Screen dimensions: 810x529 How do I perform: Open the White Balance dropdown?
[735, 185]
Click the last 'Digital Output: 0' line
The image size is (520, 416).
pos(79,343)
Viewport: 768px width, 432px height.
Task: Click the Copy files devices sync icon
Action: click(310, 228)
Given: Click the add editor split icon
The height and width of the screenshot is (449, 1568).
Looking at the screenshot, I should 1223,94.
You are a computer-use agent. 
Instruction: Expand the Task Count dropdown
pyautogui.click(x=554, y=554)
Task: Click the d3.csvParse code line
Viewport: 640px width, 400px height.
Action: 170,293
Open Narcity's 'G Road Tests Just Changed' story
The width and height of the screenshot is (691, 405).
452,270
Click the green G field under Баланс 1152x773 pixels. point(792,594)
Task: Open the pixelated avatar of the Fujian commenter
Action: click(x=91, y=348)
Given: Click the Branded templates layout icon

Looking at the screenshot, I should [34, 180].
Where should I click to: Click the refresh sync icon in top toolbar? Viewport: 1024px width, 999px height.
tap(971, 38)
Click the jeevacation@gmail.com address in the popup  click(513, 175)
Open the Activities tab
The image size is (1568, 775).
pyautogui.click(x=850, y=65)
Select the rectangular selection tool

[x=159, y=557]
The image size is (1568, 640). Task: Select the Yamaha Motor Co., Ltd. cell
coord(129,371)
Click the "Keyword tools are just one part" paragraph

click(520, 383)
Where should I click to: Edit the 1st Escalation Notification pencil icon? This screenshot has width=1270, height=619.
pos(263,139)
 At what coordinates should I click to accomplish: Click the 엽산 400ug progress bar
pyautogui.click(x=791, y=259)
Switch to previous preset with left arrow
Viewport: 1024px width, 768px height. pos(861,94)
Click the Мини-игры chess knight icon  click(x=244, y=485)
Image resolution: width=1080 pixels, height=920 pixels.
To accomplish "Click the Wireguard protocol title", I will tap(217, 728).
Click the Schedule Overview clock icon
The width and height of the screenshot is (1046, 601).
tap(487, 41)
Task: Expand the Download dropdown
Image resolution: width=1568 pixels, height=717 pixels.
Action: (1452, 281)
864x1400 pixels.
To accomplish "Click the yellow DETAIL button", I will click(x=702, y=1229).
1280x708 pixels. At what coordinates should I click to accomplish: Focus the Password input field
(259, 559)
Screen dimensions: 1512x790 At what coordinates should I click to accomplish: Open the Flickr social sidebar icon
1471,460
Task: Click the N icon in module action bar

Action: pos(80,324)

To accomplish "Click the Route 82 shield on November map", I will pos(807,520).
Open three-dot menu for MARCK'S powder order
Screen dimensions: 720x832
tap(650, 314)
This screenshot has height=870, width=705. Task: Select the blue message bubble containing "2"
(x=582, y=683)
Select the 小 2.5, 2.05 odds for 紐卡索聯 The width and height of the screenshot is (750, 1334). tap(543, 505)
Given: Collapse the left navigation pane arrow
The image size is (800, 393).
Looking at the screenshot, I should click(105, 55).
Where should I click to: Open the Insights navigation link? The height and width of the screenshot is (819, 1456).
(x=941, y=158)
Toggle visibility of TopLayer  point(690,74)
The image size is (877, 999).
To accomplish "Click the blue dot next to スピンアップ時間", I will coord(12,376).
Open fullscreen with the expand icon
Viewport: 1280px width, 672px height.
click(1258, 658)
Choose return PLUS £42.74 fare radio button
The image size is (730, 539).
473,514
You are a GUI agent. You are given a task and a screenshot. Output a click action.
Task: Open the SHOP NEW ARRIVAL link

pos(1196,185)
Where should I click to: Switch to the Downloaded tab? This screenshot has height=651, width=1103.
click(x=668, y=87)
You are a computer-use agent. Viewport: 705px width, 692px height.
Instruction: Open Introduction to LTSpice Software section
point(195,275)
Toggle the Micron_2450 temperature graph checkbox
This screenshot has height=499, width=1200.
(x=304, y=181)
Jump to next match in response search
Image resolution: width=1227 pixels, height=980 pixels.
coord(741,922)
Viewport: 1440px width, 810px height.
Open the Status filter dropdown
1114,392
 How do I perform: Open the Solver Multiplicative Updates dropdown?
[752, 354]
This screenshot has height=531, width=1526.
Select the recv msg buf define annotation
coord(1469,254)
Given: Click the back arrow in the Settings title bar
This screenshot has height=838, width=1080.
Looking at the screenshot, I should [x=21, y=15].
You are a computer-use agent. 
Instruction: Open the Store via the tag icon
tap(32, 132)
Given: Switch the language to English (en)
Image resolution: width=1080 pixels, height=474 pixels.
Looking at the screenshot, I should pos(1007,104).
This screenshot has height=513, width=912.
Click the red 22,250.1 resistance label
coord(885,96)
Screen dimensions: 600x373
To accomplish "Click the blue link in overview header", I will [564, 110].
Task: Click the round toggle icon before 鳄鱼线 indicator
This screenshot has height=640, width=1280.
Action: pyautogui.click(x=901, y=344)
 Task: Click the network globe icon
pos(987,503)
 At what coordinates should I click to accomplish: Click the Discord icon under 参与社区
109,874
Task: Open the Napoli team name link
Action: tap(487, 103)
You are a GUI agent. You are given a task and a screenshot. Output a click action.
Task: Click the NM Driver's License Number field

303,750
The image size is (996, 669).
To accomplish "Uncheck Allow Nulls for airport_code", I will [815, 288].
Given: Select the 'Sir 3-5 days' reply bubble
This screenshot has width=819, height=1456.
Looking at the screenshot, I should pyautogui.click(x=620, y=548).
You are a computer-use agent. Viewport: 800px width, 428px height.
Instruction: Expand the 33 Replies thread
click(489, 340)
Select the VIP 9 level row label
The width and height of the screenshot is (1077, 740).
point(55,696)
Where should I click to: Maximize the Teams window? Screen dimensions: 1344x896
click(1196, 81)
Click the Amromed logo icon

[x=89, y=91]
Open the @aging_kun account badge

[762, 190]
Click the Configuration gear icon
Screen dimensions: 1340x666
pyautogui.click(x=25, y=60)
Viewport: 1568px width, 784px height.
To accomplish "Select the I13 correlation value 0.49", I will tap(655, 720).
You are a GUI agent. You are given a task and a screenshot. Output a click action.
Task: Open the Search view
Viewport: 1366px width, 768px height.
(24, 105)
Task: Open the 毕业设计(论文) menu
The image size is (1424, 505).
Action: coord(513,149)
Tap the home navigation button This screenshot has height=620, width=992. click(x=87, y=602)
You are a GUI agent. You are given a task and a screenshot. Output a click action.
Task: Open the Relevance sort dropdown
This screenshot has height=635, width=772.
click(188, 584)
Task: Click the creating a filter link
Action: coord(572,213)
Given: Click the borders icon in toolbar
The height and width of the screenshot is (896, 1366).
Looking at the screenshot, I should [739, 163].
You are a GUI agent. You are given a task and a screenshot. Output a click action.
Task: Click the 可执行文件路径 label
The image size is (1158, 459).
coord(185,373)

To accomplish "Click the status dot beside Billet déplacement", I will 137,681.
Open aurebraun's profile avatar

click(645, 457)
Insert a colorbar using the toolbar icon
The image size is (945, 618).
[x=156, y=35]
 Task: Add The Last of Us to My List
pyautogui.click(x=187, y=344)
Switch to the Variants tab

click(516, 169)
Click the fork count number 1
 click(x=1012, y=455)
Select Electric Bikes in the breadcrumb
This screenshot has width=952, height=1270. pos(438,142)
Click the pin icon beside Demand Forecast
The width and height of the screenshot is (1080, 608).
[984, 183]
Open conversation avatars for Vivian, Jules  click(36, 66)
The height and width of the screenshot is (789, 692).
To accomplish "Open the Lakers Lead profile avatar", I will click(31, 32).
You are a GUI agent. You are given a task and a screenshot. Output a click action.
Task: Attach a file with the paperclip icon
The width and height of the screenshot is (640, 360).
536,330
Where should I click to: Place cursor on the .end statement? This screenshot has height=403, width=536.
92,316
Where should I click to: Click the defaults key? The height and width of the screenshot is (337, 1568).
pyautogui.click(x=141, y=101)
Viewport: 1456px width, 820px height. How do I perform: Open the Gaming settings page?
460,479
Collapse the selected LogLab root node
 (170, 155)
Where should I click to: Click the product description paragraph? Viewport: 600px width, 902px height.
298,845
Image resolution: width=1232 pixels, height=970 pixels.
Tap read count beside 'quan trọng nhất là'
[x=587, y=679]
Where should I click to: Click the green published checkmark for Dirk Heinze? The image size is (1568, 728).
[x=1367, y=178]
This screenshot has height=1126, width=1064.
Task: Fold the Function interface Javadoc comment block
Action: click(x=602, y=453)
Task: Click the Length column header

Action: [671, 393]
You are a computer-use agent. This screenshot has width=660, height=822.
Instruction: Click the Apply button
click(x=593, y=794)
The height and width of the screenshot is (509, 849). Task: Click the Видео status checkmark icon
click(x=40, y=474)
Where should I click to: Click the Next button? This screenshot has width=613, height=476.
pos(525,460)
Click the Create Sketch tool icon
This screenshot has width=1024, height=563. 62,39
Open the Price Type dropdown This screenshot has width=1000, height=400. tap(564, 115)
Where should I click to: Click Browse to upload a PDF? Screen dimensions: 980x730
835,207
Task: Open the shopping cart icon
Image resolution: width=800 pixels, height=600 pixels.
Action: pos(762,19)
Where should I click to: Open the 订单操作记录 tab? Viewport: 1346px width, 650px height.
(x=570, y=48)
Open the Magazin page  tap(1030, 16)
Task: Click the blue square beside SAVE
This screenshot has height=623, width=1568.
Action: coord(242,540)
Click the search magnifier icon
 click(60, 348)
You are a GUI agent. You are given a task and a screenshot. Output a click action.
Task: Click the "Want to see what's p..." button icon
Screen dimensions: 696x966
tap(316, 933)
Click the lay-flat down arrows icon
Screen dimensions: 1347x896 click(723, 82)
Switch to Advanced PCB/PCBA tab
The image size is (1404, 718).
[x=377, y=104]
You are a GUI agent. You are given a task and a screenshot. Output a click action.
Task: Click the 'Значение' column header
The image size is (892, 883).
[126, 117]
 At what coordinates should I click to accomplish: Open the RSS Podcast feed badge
= = = = =
__Problem to work on__
If a line in the data holds the word "menu", count it, then state the total alone.

__Exercise output__
2